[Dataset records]

----------------------------------------

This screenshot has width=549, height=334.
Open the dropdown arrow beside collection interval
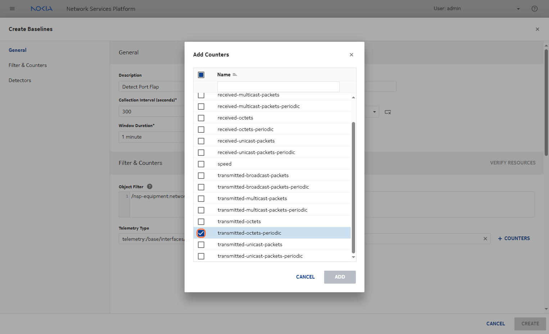[374, 112]
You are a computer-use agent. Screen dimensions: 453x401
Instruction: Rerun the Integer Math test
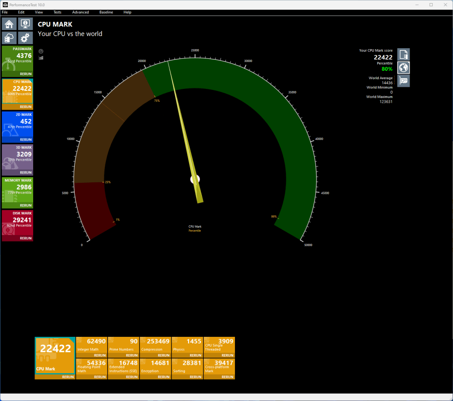coord(100,355)
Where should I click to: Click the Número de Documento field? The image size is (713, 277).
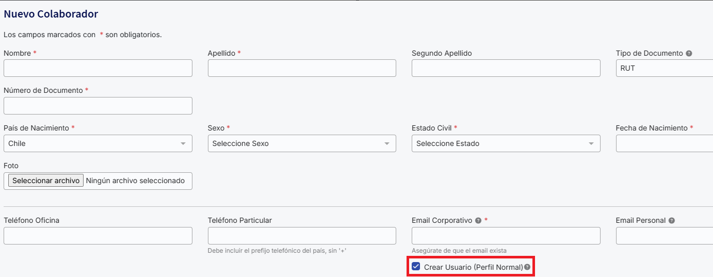pyautogui.click(x=98, y=106)
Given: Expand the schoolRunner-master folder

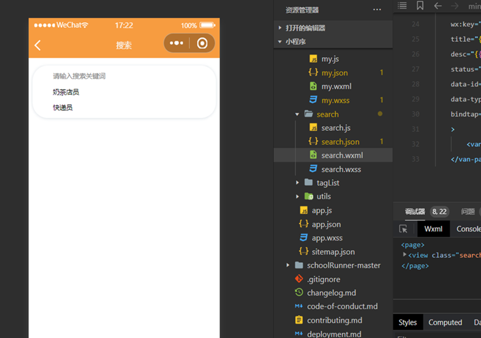Looking at the screenshot, I should 288,265.
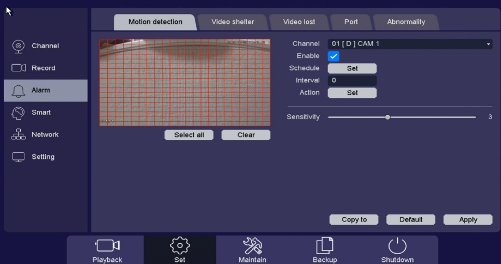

----------------------------------------

## WORK ITEM
The records above should be written out in full and unchanged, except that pictures are dropped.

## YOUR RESPONSE
This screenshot has width=549, height=334.
Open the dropdown arrow beside collection interval
[374, 112]
You are a computer-use agent. Screen dimensions: 453x401
Instruction: Rerun the Integer Math test
coord(100,355)
Where should I click to: Click the Número de Documento field? The image size is (713, 277).
pyautogui.click(x=98, y=106)
Given: Expand the schoolRunner-master folder

Looking at the screenshot, I should 288,265.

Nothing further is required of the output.